Having clarified that inhibiting the inflammatory response during the acute phase of pain prolongs the pain episode and that neutrophils appear to play a part, the researchers next investigated the relationship between back pain and the use of anti-inflammatory drugs in the general public. They utilised a large cohort from human population studies to analyse analgesic usage and back pain.
They found that individuals with acute back pain were at a 1.76-fold greater risk of developing chronic back pain if they reported NSAID usage, than if they were not taking NSAIDS. No other analgesic medication category showed an association with the development of chronic pain. Pain intensity and psychological distress at the acute pain stage are both repeatedly correlated with the development of chronic pain, and these observations were supported by the findings of the current study. Additionally, when considering these factors, individuals taking NSAIDs still had a significantly elevated risk of chronic pain.
Building on their previous experiments, the researchers also looked at the leukocyte (white blood cell) subset percentages during the acute pain stage for an association with the development of chronic back pain later in life. They found that neutrophil percentage during the acute stage was inversely correlated with chronic back pain (neutrophil percentage goes up, back pain goes down. Neutrophil percentage goes down, back pain goes up)
Although this study considered multiple aspects of the relationship between anti-inflammatory drugs and the development of chronic pain, there remains much to be confirmed. The initial cohort of low back pain patients did not include controls with no pain, preventing the comparison of gene expression of those with resolved pain to those never experiencing the pain. In order to better understand the changes in inflammation and pain, a study with frequent pain ratings and blood sampling would be required. There is also a need for a randomised control trial to directly address the long-term consequences of NSAID use in the context of acute to chronic pain transition.

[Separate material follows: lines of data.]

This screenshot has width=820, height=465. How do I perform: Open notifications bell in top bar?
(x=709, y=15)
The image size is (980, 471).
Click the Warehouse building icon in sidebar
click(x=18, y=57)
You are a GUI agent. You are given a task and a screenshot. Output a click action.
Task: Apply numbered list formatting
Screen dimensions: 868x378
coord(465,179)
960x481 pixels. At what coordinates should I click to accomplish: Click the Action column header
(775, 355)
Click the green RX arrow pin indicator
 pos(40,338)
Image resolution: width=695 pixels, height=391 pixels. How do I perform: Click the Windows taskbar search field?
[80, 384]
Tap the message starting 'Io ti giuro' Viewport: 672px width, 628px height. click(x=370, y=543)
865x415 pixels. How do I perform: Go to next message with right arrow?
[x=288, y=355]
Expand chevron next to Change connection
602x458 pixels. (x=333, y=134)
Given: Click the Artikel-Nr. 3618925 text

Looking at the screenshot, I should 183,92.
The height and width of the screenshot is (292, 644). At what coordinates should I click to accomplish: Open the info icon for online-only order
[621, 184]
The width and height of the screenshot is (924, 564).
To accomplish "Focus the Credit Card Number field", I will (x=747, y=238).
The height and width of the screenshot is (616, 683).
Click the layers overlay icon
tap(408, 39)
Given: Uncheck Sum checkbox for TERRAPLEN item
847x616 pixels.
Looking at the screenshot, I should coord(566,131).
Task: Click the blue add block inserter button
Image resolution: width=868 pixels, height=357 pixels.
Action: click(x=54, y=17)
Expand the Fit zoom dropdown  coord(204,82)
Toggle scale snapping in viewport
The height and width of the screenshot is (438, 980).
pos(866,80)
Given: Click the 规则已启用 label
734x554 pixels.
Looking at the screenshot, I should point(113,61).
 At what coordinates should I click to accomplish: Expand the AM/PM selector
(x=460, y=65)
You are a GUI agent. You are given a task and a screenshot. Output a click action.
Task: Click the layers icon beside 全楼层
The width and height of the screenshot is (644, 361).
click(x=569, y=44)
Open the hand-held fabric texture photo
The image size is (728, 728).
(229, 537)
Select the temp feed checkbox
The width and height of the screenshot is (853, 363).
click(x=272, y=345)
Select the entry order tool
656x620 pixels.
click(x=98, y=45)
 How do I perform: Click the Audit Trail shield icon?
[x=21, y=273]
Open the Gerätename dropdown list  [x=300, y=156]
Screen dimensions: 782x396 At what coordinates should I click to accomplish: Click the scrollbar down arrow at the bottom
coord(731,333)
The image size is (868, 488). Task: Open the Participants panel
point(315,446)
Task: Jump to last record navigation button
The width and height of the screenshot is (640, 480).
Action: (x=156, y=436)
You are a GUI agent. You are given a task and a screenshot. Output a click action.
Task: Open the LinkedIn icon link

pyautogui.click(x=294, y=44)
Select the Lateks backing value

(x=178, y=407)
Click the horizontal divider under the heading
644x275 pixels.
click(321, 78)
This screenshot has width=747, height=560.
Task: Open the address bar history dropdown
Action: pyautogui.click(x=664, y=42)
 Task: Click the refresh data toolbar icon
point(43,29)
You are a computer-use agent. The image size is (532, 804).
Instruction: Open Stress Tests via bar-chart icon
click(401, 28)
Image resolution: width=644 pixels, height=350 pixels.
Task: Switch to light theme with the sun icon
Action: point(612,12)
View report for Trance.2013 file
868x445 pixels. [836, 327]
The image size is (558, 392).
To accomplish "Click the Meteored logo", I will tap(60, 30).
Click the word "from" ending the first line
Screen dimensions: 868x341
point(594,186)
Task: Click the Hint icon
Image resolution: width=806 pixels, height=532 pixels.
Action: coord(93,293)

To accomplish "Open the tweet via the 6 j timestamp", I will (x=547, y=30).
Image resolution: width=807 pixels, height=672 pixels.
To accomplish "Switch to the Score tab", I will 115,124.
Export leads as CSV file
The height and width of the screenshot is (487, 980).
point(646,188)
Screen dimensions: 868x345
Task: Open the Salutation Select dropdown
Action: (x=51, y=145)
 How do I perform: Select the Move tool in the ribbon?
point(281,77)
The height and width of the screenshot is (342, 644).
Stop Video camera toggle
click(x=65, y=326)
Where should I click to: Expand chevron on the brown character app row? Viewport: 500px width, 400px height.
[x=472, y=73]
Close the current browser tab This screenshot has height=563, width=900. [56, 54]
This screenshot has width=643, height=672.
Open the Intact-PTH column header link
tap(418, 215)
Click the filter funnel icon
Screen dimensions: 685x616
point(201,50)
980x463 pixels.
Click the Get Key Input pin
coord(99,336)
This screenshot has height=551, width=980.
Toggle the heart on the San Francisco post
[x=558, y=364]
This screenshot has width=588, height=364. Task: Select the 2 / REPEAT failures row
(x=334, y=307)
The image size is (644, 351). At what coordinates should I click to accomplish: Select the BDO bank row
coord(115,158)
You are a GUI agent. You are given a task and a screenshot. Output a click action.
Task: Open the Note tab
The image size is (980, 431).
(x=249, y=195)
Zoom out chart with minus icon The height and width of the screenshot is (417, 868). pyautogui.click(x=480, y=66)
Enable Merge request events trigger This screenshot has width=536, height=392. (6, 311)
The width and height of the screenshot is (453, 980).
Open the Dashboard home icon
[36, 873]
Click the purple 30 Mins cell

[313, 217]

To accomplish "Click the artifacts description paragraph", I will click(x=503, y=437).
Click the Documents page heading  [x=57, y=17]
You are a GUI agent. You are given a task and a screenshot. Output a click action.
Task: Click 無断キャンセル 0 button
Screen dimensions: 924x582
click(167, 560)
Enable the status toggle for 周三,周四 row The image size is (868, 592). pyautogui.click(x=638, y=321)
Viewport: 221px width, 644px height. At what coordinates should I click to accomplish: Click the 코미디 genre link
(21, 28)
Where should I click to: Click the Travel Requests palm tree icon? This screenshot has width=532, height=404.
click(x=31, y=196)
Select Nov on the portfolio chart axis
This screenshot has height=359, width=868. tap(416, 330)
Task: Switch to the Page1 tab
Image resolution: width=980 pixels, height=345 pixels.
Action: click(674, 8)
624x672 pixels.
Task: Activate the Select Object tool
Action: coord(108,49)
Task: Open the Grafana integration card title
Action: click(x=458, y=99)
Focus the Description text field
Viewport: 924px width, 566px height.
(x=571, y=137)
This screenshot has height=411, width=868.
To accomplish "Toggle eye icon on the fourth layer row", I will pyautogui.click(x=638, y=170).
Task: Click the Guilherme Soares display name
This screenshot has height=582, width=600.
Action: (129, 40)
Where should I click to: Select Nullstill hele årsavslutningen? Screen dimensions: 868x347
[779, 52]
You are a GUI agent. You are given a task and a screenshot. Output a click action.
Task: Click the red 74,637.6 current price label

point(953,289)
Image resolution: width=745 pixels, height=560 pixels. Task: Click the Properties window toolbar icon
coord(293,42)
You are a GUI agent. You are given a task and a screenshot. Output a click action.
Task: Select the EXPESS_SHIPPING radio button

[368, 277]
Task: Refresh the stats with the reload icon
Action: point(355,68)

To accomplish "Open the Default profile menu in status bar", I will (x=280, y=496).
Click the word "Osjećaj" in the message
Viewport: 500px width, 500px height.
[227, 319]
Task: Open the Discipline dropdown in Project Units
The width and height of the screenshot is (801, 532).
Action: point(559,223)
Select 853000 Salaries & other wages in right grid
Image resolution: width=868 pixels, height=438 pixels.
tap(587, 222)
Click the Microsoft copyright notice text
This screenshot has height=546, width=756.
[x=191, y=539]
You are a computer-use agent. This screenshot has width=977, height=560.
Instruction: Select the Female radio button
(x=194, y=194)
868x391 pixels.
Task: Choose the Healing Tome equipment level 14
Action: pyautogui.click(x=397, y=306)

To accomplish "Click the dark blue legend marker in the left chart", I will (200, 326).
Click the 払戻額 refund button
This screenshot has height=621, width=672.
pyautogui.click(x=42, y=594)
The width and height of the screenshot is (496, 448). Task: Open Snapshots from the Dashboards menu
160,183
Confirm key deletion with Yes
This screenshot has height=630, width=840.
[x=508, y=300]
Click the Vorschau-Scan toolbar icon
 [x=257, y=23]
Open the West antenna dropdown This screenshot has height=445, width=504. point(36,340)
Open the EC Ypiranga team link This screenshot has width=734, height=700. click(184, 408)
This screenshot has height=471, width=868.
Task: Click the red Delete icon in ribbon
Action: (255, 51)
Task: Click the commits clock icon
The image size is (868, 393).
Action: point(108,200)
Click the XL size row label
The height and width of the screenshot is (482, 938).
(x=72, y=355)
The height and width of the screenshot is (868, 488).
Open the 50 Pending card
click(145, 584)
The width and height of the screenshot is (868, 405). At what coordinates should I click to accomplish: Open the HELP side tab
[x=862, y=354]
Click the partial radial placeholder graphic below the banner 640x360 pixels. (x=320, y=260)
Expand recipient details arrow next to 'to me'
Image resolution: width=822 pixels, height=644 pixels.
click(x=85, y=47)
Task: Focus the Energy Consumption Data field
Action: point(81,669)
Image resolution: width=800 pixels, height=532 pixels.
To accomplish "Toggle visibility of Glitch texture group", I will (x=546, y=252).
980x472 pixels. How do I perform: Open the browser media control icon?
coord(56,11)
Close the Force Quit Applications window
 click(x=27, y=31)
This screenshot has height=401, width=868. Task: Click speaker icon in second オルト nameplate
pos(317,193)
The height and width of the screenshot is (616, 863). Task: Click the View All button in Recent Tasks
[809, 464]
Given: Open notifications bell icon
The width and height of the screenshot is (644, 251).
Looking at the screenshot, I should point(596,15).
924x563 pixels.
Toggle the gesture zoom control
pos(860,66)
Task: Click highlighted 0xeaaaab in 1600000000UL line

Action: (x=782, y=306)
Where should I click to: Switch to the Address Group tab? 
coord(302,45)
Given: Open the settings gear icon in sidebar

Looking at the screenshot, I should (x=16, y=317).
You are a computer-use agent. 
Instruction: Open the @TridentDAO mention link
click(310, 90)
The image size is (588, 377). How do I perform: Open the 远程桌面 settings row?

Where does this fit with the chiropractic model?
Firstly, it helps us understand how chronic pain occurs. This is helpful for everyone. While chiropractors are essentially doctors of the nervous system, who support the health and adaptability of the nervous system, we often see pain (in both its chronic and acute forms) resolve concomitant with chiropractic care. The mechanisms behind this are many and varied, but at the heart of it all, we experience life through our nervous system – pain and all. Science is increasingly growing to understand the way the brain learns to respond to pain and how this might affect the experience of chronic pain. Therefore, chiropractors need to be at the forefront of this.
Where to next? We know that the nervous system interacts with the immune system. Therefore, a study looking the potential of chiropractic care to change the functioning of the immune system through enhancing nervous system function would be interesting. Does spinal manipulation support optimal functioning of the immune system, and does that involve an upregulation of neutrophil-related inflammation? Wouldn’t that be interesting.
- Parisien M, Lima LV, Dagostino C, El-Hachem N, Drury GL, Grant AV, et al. Acute inflammatory response via neutrophil activation protects against the development of chronic pain. Science Translational Medicine. 2022 May. 14(644).